DOLFIN is supported by a special module entitled “Ocean and Lake Boundary Disputes: (E)merging Law and Science” featuring simulation exercises and applying law-of-the-sea software based on real-world situations, to be offered by DOLFIN’s Directors.‌


Biographies

Patron

Prof. David J. Attard, D.Phil (Oxford) Prof. David J. Attard, D.Phil (Oxford), Vice-President of the International Tribunal for the Law of the Sea (ITLOS) in Hamburg and Director, IMO International Maritime Law Institute (IMLI), Malta.

Prof. Attard was Chairman of Exploration Committee in the Office of the Prime Minister of Malta in 1988, Advisor to the Secretary-general International Maritime Organization 1988-89, Special Legal Advisor to the Executive Director of the United Nations Environmental Programme in Nairobi 1989-91 and member of the Steering Committee for Human Rights (CDDH), Council of Europe, Strasbourg.

Founding Director 

Prof. David J. Attard, D.Phil (Oxford)

Prof. Dr. Peter Bekker, Professor and Chair in International Law, Centre for Energy, Petroleum and Mineral Law and Policy (CEPMLP), University of Dundee (UK); Partner, Dentons US LLP, New York; Founding Director, DOLFIN.

Professor Peter Bekker has held the Chair in International Law at the Centre for Energy, Petroleum and Mineral Law and Policy (CEPMLP) within the University of Dundee (UK) since 2011.  He combines with his professorial appointment an active law practice as a Partner at Dentons US LLP in New York. He concentrates in public international law teaching and advice and international dispute resolution involving private and sovereign parties. A national of The Netherlands and US resident, he served as a staff lawyer in the Registry of the International Court of Justice (ICJ) in the 1990s.  He served as Counsel and Advocate for the Caribbean Regional Fisheries Mechanism in Case 21 concerning Illegal, Unregulated and Unreported (IUU) fishing activities before the International Tribunal for the Law of the Sea (ITLOS) in 2014 and has served as counsel in ICJ cases.  He regularly sits as an arbitrator in international cases.  Professor Bekker has served as an elected member of the Nominating Committee and the Executive Council of the American Society of International Law, and he served as the elected Co-Chair of the ASIL Law of the Sea Interest Group between 2022 and 2025. He obtained basic and doctoral law degrees in Dutch and International Law from Leiden University in The Netherlands and a Master’s degree from Harvard Law School in 1991.  He is the author/editor of five books and over 100 articles on international law and he is listed in Who’s Who in Public International Law.  He has been designated to the lists of conciliators and arbitrators under Annex VII of the UN Convention on the Law of the Sea.

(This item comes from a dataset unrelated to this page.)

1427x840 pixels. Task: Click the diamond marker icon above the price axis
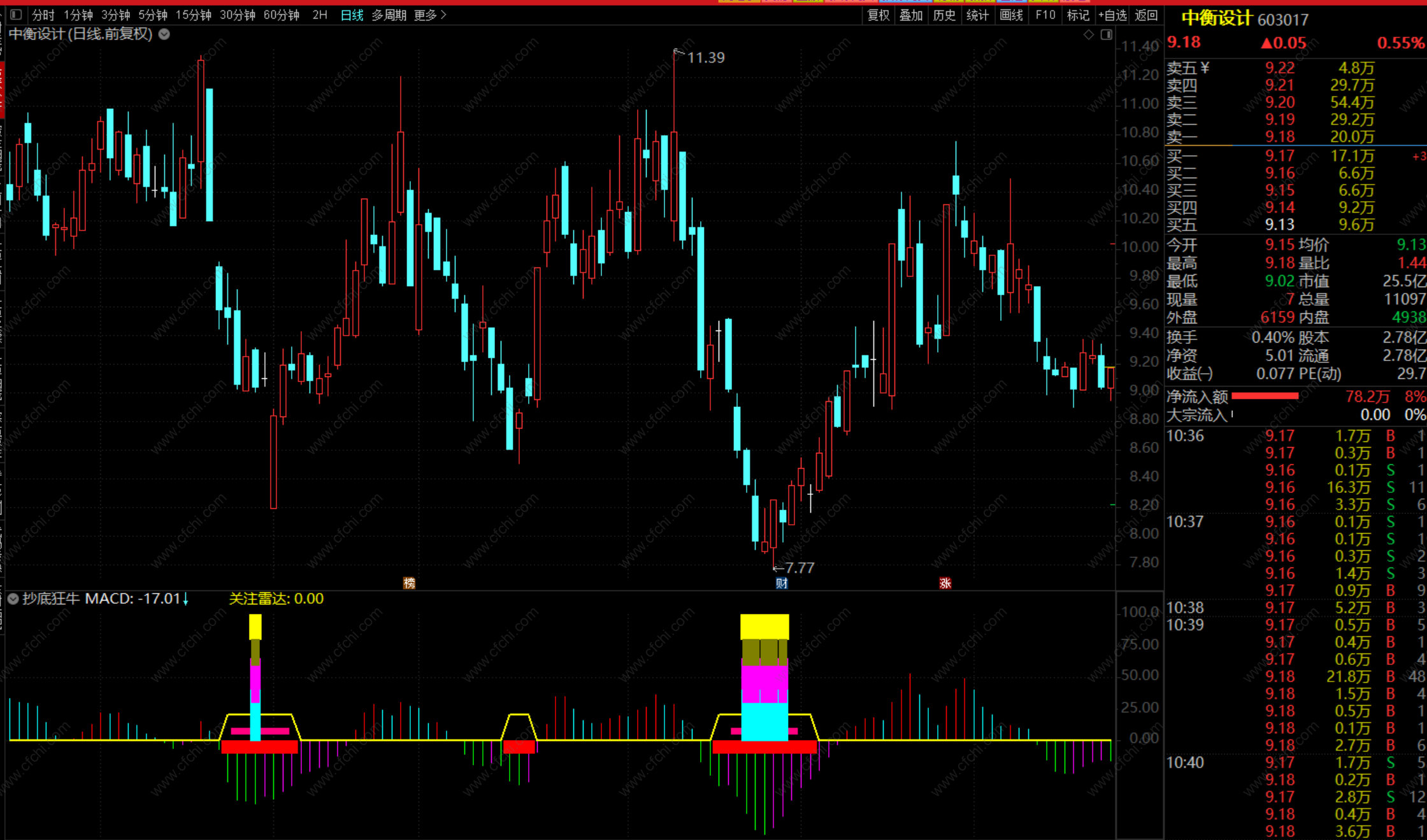click(1089, 34)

Professor Bekker is Founding Director of the Dundee Ocean and Lake Frontiers Initiative and Neutrals (DOLFIN). See Website: https://sites.dundee.ac.uk/energyhubplus/dolfin/

Robert van de Poll 

Robert van de Poll, B.Sc., M.Sc.Eng.

Global Director Law of the Sea, Fugro; Geology Director, DOLFIN

While at CARIS GIS Canada between 1991 and 2006, Robert designed, created and built the CARIS LOTS (Law Of The Sea) GIS software for the United Nations Law of the Sea applications (as CARIS LOTS Product Manager (1998 – 2006)) assisted by a team of eight software engineers as a direct request by many countries (realizing there was no GIS to handle Global LOS studies, mathematics, geodetic requirements and all LOS applications). At present day, this is the World-Standard Law of the Sea software being used by both the United Nations and all the Courts and Tribunals (ICJ / ITLOS etc.) for all Global Law of the Sea EEZ applications and/or ECS projects.

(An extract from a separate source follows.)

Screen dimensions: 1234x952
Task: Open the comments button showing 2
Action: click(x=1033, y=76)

Robert joined Fugro in 2006. Positioned under Fugro’s Global Headquarters and reporting directly to Head Office (Fugro N.V. The Netherlands) from Canada, his native country, Robert is the Global Director for all of Fugro’s Global Law of the Sea activities with responsibility for 162 Countries (as 155 Coastal & 7 Land-locked “Lakes” States) around the world.

Robert has worked on more than 2,000 Law of the Sea related projects in 150 of the 162 countries that he is globally responsible for. His Law of the Sea projects are for both Governments and Industry. This is normally working directly at Ministerial Level (for Government), for National Oil Companies (NOC’s) and Senior Management (for Industry), and most commonly for International Oil Corporations (IOCs).

Robert serves as Geology Director of the Dundee Ocean and Lake Frontiers Initiative and Neutrals (DOLFIN).  See Website: https://sites.dundee.ac.uk/energyhubplus/dolfin/ 

Robert holds an Honorary Fellow​ position at the Australian National Centre for Ocean Resources and Security (ANCORS), University of Wollongong, Australia.

Robert is a returning Fellow at IMLI, having delivered Short Courses with the late David Bishopp in 2014 and 2015 and with Professor Peter Bekker since 2016.